An ugly quarter for food companies

With rising energy and commodity costs beginning to show up, Tyson, Kraft and Sara Lee all released disappointing financial reports in November.

Tyson Foods Inc., Springdale, Ark., ended its 2005 fiscal year on Sept. 30 with $26.0 billion in full-year sales, compared to $26.4 billion in its fiscal 2004. Operating income for FY2005 was $765 million compared to $925 million, and net income was $353 million compared to $403 million.

However, the company’s accounting cycle resulted in a 13-week fourth quarter and 52-week year in fiscal 2005, as compared to a 14-week fourth quarter and 53-week year in fiscal 2004.

Tyson’s fourth quarter 2005 sales were $6.5 billion, down from $7.1 billion for FY2004. But operating income was $190 million, up from $178 million, although earnings for 4Q05 included a non-recurring tax net benefit of $15 million.

Bad times for big food.

Chairman/CEO John Tyson said there were “challenging circumstances we faced in fiscal 2005,” but he added, “Our cash flow remains strong. Our chicken business performed well, and our pork business improved in the fourth quarter. However, with export markets closed throughout the year and Canadian import issues, our beef business was difficult.”

In its third quarter, Kraft Foods Inc., Northfield, Ill., earned $674 million, down 13.5 percent from the $779 million in sales from the same period of 2004. Total sales rose to $8.0 billion. While that was a 4.4 percent increase, the cost of goods rose at a much higher rate of 7.2 percent, hitting $5.2 billion from $4.9 billion last year.

Kraft officials project commodity costs will jump $800 million this year — about $200 million more than they previously forecast. As a result, the company lowered its earnings expectation for the final quarter of 2005 by as much as 3.9 percent and also announced it will be raising prices on numerous products.

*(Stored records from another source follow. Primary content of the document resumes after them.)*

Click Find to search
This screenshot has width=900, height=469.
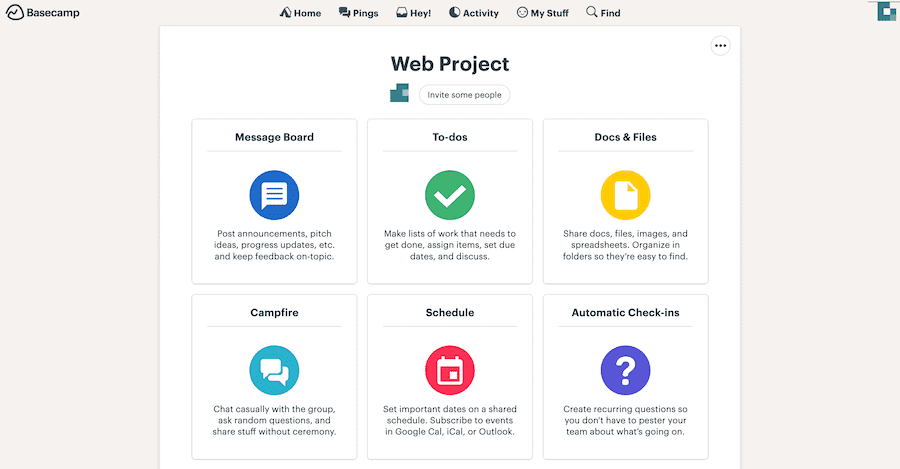click(x=603, y=13)
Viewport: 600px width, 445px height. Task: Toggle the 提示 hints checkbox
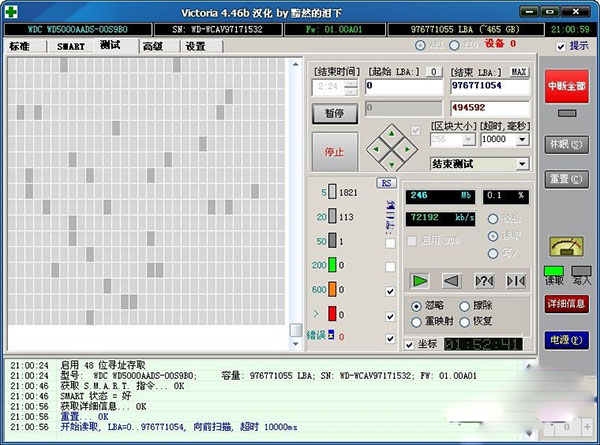point(561,46)
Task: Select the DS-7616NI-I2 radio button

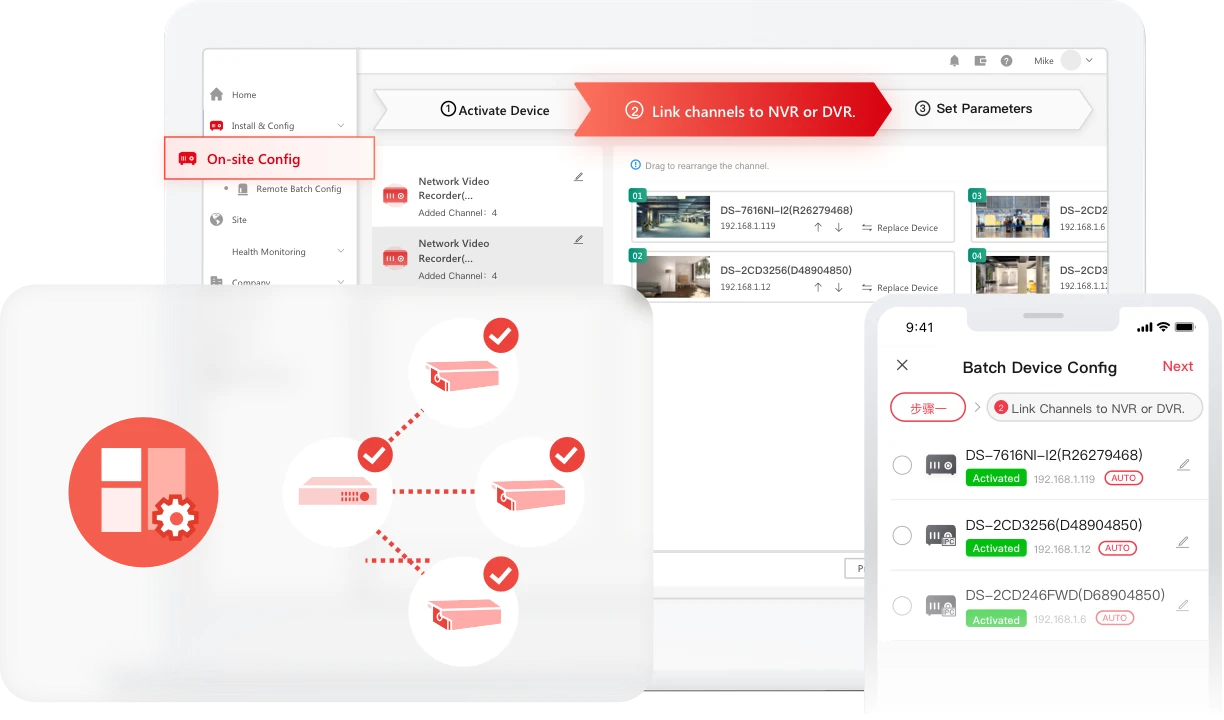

"The significantly higher costs continue to be a challenge for us, but we remain committed to increasing marketing spending and maintaining appropriate price gaps to improve our top-line momentum in the near term and build brand value across our portfolio for the long term," said CEO Roger Deromedi. "At the same time, given that we expect this higher-cost environment to continue, we are exploring additional pricing actions.”

Kraft also announced another step in its 2004 restructuring plan, eliminating about 600 salaried positions as part of its goal of 6,000 job cuts by 2007. The latest cuts were to occur in November at several locations mostly in North America, including Kraft's corporate headquarters north of Chicago. They will bring the total eliminated under the 21-month-old restructuring to 5,200, leaving 800 positions yet to be identified.

On the other hand, Kraft’s new products are on track to exceed $1.5 billion in gross sales this year, with the South Beach Diet line ahead of the company's expectations by ringing up sales exceeding $100 million since its March launch.

Sara Lee Corp., Chicago, reported an 81 percent drop in its first-quarter 2006 earnings (for the period ending Oct. 1) amid falling sales and several charges as the company restructures itself. Net income was $67 million versus $352 million a year earlier, and sales totaled $4.3 billion, down 2 percent from $4.4 billion a year earlier.

The company attributed the decrease to weakness in its foodservice and North American bakery businesses, where sales dipped 0.3 percent and 2 percent, respectively. Sales of household and body care products slid 4 percent and apparel sales fell 8 percent, although those units are earmarked for sale. But North American meat sales and international beverage and bakery sales all rose 3-4 percent.

Running counter to the bad news, Kellogg Co., Battle Creek, Mich., reported increases of 7.3 percent in sales and 11 percent in income in its third quarter. Sales were $2.6 billion and net income came in at $274.3 million.